Mais cela relève aussi de notre responsabilité. C’est la raison pour laquelle nous nous battons au sein du gouvernement fédéral pour faire avancer la protection de la nature et la protection du climat. C’est pourquoi je pense que le niveau de négociation international est un soutien pour ce que nous devons effectivement mettre en œuvre en tant que gouvernements dans les pays respectifs.

Une mise en œuvre difficile

: Mais ne serait-il pas plus judicieux que les Etats industrialisés ou les pays riches comme l’Allemagne prennent des mesures encore plus claires ?

Lemke : Oui, je suis d’accord avec vous. Nous l’avons fait pour la protection de la nature et pour la protection du climat dans de nombreux domaines. Nous entraînons ainsi d’autres pays avec nous. Mais nous avons maintenant la responsabilité, tant en matière de protection du climat que de protection de la nature, de mettre en œuvre nos propres objectifs en Allemagne, de respecter les objectifs de protection du climat et les objectifs de biodiversité.

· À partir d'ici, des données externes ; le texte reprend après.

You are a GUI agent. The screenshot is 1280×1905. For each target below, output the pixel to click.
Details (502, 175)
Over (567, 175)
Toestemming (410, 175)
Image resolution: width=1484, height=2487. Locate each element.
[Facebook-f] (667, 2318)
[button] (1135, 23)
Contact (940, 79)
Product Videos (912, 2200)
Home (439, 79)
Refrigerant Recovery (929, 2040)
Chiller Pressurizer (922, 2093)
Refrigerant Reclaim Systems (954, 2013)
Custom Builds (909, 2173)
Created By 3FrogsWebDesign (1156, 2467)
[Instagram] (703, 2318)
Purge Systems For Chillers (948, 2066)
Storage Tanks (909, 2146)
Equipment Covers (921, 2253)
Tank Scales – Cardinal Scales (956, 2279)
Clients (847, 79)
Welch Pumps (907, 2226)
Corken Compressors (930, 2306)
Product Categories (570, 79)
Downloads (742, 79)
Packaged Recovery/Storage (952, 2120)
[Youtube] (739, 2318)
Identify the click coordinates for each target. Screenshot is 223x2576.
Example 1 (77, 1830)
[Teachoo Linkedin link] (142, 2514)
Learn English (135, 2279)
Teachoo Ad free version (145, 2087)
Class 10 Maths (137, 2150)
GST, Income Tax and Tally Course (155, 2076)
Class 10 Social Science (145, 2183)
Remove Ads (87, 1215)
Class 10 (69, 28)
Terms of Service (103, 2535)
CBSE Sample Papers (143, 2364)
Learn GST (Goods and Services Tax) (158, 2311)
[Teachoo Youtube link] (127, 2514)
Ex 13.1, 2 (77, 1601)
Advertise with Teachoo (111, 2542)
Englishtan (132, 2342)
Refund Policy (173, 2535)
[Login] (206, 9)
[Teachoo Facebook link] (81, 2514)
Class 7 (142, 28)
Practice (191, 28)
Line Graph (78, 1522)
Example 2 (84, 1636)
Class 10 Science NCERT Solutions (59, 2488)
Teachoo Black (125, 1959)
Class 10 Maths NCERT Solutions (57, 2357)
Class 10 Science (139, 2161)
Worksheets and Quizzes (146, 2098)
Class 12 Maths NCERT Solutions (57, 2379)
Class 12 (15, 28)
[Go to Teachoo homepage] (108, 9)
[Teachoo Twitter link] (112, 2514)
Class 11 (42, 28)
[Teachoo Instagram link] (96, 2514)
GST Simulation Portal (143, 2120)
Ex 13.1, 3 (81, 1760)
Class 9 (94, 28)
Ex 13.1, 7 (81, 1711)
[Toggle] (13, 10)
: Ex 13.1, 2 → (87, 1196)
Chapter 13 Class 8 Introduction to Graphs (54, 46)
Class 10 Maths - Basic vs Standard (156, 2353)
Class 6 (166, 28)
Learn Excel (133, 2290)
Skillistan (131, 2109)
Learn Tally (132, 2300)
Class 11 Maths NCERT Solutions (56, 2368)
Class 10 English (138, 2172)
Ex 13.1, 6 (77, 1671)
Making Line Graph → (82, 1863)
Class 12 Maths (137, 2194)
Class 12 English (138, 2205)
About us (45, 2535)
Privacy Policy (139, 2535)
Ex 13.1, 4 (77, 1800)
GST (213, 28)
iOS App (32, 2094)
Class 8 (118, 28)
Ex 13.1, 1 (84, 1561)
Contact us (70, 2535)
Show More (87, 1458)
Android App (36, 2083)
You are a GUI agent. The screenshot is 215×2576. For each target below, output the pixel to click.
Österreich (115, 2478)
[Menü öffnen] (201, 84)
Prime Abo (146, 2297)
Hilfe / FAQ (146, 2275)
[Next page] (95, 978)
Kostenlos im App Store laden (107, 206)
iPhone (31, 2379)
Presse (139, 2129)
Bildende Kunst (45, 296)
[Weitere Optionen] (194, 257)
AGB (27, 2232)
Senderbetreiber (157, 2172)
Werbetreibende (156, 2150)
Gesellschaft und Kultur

Et nous nous heurtons alors, comme presque toujours dans ce genre de choses, aux limites de ce qui est politiquement possible, même dans une coalition gouvernementale, dans laquelle nous sommes dans un État fédéral. Les communes doivent être impliquées, les communautés, les citoyens doivent être impliqués. C’est la difficulté de mettre tout cela en œuvre après la décision internationale.

Il faut aller plus vite

: De nombreux scientifiques affirment à présent que la fenêtre d’opportunité pour ce travail précis n’est plus ouverte très longtemps. Qu’en dites-vous ? Quel rythme faudrait-il alors adopter pour y parvenir ?

Lemke : Nous avons donné un coup d’accélérateur à ce niveau, tant avec le programme d’action pour la protection naturelle du climat, avec lequel nous mettons maintenant pour la première fois en Allemagne des sommes financières vraiment importantes à disposition pour la protection de la nature et la renaturation. Nous voulons engager quatre milliards au cours des quatre prochaines années, c’est un changement de paradigme pour la protection de la nature en Allemagne.

Et nous avons entre-temps également supprimé les freins au développement des énergies renouvelables et sommes en train de faire des pas en avant très importants, tant pour l’énergie éolienne que pour l’énergie photovoltaïque.

On remarque que d’autres décisions politiques que celles prises par les gouvernements précédents sont en train d’être prises. Mais cela fait maintenant un peu plus d’un an que nous sommes en fonction et nous n’avons bien sûr pas encore pu maîtriser tout ce qui a été négligé au cours des dernières années et décennies. C’est pourquoi il est important que les citoyennes et les citoyens puissent suivre le mouvement et qu’ensemble, nous parvenions à mettre en place de tels processus de transformation pour une meilleure protection de la nature et du climat. Et nous devons bien sûr préserver ce qui fait la force d’un site industriel comme l’Allemagne. Et cela est désormais en route avec la technologie de l’hydrogène, les énergies renouvelables pour la protection du climat et la renaturation pour la protection de la nature.